TODAY. My sister wakes to start a new chemo regimen necessitated because her body has rebelled against the original therapy prescribed by her oncologist. Yes, my sister and my daughter both have cancer at this moment in time, this blink in our universe, which is much shorter than how this particular blink in our family feels. Today my sister will have yet another needle feed her body life-saving chemicals that just happen to make her life sometimes not worth living. In this case, the cure really does appear to be worse than the disease, although logically we all know better.

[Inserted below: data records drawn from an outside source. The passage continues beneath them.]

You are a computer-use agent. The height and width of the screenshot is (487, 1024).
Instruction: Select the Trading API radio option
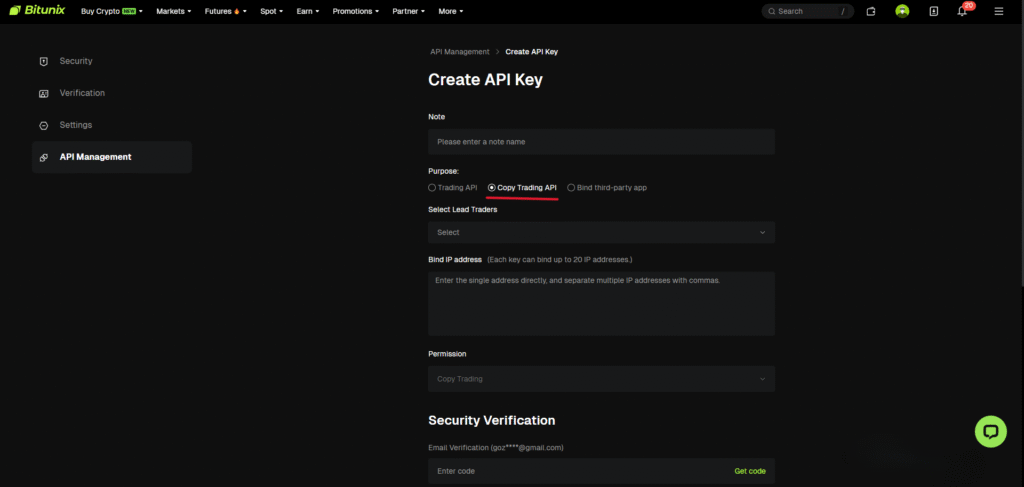click(x=432, y=187)
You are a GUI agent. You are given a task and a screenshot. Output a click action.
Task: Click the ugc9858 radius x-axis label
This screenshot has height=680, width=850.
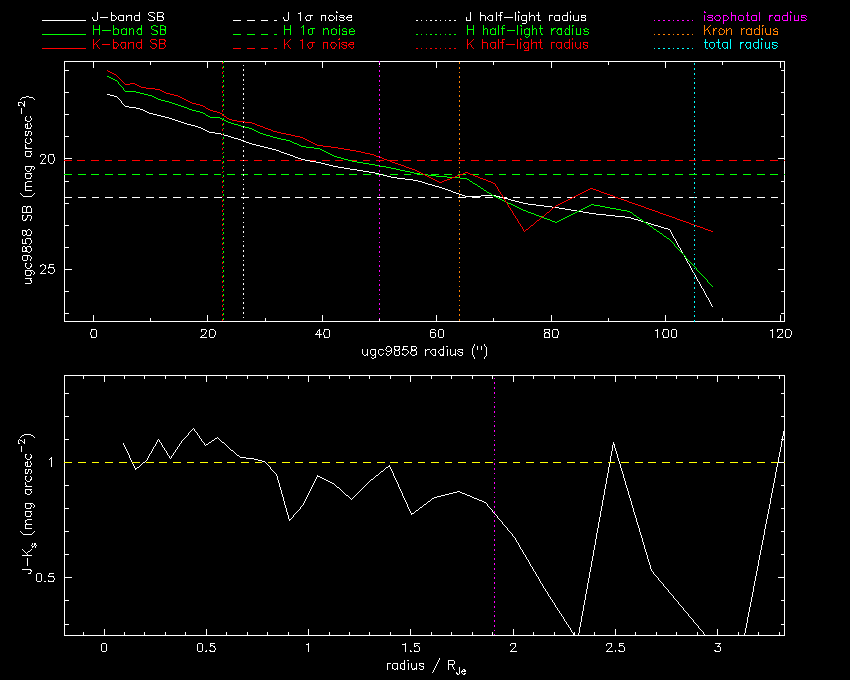424,352
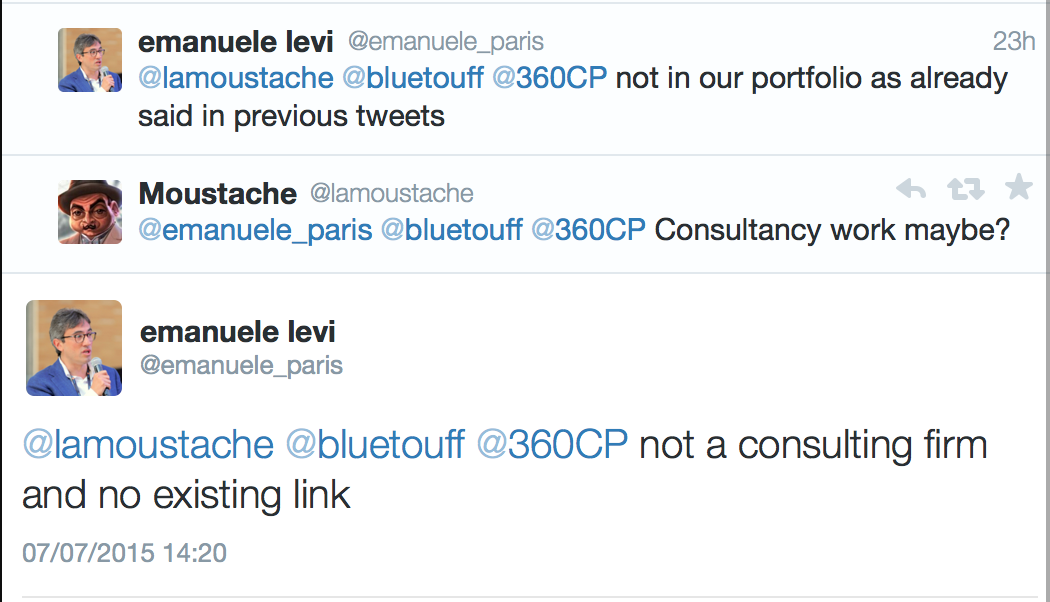Reply to the Moustache tweet using arrow icon
This screenshot has width=1050, height=602.
[x=911, y=189]
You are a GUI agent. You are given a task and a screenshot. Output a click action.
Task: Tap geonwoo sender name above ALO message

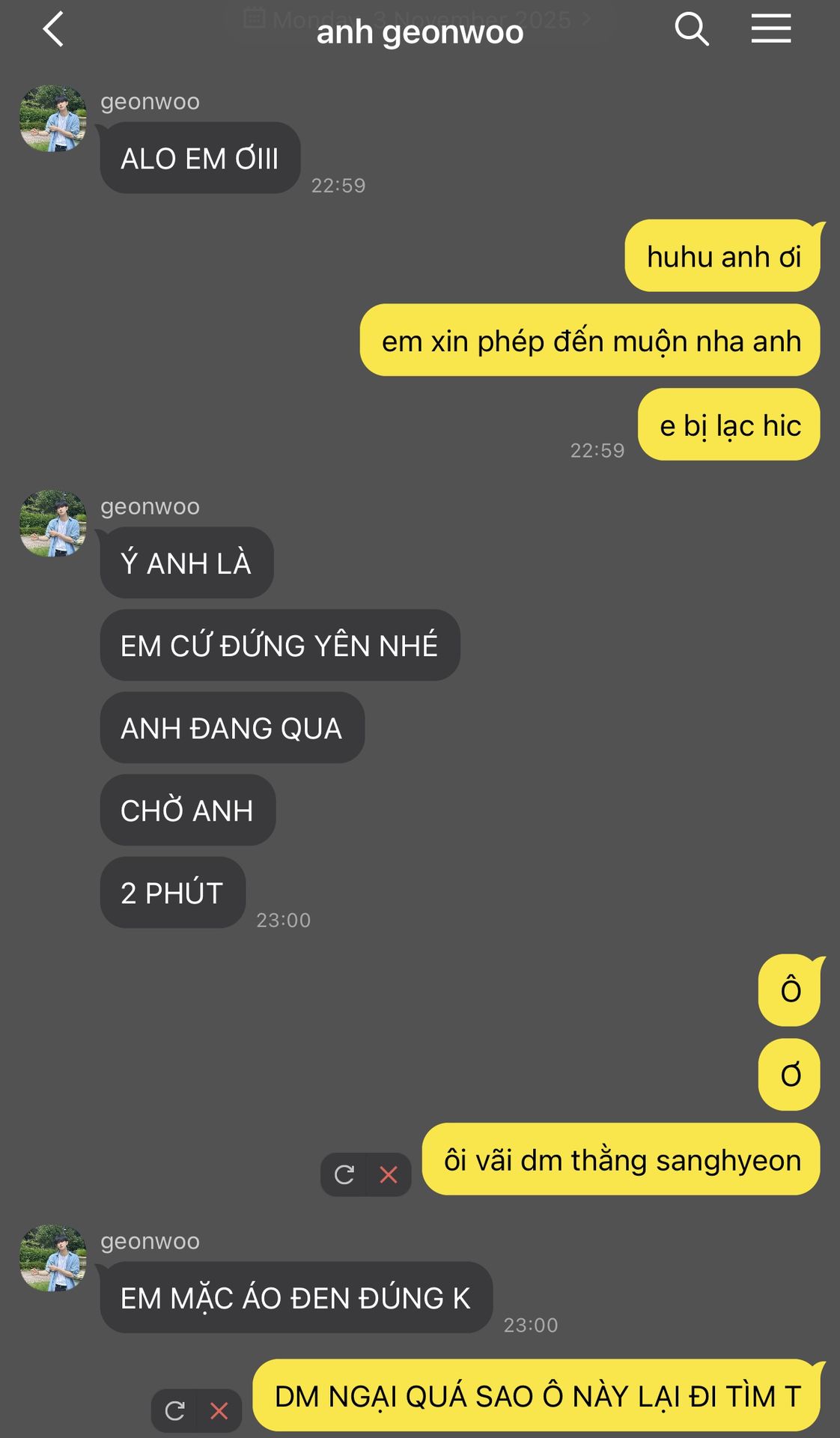(150, 101)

TODAY. Seven days left to be ready to face my daughter’s surgery, put on my best mom face, the one that has comforted her all of her life and will comfort her in this, her hardest obstacle she faces so far. May I wear the face she needs to see, say the words she needs to hear, and be the mother once more she will require (even though as an adult she feels so much more independent). After her surgery, once released from the hospital, she’ll come to us to recover while her husband flies back to Malaysia (where they presently reside) to his job, but more importantly to their two oldest children who need at least one parent with them as they experience their children’s understanding as to what is happening with their mommy and why she can’t be with them.
Once again in my life I wish I could be in two places at one time. Is there anyone who hasn’t wished that at least once? How I wish I would be here with my daughter and yet there with my grandchildren. Good that I realize that though I can’t manage quite a feat, our God can manage that and so much more. Our God can watch over my daughter, be near her (and all of us) through her entire ordeal at MD Anderson, carry her into the operating room, guide her surgeon’s hands, and even read the results of her pathology tests with the specialist who will physically hold the reports in his hands. Our God already has next week handled. He already knows those days that we can only this morning imagine. He can be with my grandchildren in Malaysia, too, comforting their children’s hearts, filling the emptiness that is the place where their mommy belongs, until He sends her home so that she can fill it once again.
Our God is with my sister during her chemo (another case of my wishing to be two places at once), guiding those that administer her treatment, and in the days following it when she experiences the weakness, the dehydration, and other side effects, He invites her to lean on Him in the darkest moments. That last part is something I must remind myself to do each and every day, I who read morning devotionals, pray regularly, believe that I trust in God, that I trust my loved ones to Him. Still, I must remind myself to lean on Him in my darkest moments, to bring my fears to Him, and to let Him still my internal chaos.
This morning I will quote the Psalmist who wrote, “This is the day the Lord has made. We will rejoice and be glad in it.” Psalm 118:24. May I remember to quote it as my daughter is taken into surgery next week, as my sister faces down her illness, and as any and all of us think certain days can’t be faced at all.
God is good. All the time. Just because we don’t understand His ways can never change that fact.